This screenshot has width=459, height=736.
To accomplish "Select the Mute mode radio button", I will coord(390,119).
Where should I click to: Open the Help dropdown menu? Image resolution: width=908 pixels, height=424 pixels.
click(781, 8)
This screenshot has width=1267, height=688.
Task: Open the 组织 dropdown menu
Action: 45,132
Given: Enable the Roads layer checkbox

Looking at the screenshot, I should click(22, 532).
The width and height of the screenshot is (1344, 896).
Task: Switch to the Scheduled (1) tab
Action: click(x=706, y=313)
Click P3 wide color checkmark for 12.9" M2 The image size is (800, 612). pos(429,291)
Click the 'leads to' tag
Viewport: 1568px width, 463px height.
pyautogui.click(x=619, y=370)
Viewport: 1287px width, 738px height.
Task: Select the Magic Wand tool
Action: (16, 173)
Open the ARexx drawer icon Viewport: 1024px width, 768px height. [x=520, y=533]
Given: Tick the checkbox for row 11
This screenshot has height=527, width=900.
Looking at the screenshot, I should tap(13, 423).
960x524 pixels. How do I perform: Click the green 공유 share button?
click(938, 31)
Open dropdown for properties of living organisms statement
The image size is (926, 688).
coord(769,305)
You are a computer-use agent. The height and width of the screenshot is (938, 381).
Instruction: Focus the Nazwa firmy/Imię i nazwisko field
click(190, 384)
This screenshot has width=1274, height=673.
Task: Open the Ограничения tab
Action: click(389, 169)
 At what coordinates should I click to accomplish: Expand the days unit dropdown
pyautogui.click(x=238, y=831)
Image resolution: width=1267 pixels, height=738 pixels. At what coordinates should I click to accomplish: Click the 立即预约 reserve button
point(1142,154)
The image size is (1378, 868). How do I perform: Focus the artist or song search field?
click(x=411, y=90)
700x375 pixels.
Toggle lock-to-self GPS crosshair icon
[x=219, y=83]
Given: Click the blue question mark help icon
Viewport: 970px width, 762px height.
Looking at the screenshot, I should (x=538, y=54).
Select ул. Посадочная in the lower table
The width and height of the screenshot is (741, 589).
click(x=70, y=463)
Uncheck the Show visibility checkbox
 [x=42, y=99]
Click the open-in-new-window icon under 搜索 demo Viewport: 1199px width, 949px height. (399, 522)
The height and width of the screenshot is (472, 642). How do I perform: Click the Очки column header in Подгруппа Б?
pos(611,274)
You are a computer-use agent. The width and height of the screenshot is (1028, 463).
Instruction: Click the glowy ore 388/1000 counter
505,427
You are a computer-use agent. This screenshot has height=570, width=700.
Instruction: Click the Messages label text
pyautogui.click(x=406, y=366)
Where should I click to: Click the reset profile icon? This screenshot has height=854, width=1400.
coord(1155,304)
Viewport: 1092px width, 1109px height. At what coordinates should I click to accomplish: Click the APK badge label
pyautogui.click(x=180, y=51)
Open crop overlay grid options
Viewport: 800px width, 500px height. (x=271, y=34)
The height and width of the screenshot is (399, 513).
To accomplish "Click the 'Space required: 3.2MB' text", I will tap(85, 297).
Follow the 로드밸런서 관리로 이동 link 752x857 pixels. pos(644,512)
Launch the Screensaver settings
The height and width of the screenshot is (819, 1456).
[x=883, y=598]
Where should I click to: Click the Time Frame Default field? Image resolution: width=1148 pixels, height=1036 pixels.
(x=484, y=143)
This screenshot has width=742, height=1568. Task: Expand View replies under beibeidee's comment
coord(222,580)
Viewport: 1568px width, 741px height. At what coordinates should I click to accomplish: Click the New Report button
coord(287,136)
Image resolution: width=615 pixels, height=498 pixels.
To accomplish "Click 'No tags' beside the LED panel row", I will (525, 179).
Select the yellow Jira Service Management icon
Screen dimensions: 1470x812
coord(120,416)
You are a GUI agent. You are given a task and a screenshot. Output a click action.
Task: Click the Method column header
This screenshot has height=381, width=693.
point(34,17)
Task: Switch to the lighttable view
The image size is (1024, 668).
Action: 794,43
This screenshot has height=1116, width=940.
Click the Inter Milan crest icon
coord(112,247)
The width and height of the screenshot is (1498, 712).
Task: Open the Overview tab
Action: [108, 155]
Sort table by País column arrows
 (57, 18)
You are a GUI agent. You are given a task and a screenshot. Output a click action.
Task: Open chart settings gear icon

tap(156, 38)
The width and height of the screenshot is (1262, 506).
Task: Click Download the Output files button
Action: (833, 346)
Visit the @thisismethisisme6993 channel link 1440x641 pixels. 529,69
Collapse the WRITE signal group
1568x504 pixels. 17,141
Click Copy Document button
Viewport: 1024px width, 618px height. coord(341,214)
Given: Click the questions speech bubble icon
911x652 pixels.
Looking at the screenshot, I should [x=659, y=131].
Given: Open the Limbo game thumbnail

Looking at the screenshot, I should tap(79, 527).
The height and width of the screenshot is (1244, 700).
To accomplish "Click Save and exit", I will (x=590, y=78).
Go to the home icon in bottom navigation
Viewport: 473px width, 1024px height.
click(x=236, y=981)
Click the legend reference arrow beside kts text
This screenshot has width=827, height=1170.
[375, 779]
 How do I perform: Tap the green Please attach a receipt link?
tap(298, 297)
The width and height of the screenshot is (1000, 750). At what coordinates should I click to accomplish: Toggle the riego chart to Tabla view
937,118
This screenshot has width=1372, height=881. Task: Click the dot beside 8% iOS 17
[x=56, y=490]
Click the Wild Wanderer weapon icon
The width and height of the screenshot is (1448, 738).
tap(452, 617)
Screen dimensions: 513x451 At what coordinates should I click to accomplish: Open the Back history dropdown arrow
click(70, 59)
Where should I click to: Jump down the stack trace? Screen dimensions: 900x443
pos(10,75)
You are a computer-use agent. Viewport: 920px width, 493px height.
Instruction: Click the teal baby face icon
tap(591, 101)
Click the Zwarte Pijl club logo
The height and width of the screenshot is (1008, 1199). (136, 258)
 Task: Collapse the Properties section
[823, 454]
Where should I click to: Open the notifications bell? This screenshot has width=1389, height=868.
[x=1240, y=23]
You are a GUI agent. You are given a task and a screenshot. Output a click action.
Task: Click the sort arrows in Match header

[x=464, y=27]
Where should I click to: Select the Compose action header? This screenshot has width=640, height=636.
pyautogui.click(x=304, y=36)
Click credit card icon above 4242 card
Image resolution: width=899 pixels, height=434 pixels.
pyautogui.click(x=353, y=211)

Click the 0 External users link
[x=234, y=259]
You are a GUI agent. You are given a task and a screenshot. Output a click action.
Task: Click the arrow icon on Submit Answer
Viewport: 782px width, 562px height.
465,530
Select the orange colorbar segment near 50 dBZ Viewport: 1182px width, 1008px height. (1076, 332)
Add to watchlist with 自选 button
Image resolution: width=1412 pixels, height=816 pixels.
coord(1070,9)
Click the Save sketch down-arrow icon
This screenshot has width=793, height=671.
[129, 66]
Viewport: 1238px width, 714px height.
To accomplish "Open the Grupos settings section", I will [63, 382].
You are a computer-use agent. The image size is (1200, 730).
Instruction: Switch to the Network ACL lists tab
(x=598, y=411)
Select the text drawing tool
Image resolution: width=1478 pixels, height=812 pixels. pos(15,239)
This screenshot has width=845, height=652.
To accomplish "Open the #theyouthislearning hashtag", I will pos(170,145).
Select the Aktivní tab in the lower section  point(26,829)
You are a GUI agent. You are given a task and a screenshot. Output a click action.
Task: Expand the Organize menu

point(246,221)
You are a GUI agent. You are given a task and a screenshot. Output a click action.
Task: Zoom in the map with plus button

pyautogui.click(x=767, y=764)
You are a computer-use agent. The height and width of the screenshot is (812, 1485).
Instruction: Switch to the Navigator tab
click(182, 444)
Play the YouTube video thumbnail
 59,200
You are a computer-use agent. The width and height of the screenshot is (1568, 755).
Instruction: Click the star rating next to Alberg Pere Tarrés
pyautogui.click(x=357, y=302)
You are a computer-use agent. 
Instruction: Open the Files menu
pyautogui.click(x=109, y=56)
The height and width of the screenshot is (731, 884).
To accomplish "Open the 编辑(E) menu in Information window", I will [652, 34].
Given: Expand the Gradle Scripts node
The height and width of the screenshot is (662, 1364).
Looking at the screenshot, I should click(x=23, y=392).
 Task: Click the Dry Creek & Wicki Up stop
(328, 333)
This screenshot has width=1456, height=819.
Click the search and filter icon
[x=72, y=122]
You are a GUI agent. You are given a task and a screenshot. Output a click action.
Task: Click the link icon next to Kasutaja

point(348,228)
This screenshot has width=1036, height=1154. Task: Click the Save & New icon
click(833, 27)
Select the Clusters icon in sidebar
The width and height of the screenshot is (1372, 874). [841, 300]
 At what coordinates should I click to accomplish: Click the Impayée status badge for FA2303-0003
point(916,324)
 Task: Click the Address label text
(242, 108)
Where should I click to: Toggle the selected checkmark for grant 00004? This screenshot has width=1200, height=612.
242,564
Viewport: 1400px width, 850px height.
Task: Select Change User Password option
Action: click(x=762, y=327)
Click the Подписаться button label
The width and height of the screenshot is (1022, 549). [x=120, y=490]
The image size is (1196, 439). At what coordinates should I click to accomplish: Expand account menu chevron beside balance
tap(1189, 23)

◆ Exercise details
Using the records above, filter out every line that lacks the string "window" and copy the rest.

◆ Written solution
Click the open-in-new-window icon under 搜索 demo Viewport: 1199px width, 949px height. (399, 522)
To accomplish "Open the 编辑(E) menu in Information window", I will [652, 34].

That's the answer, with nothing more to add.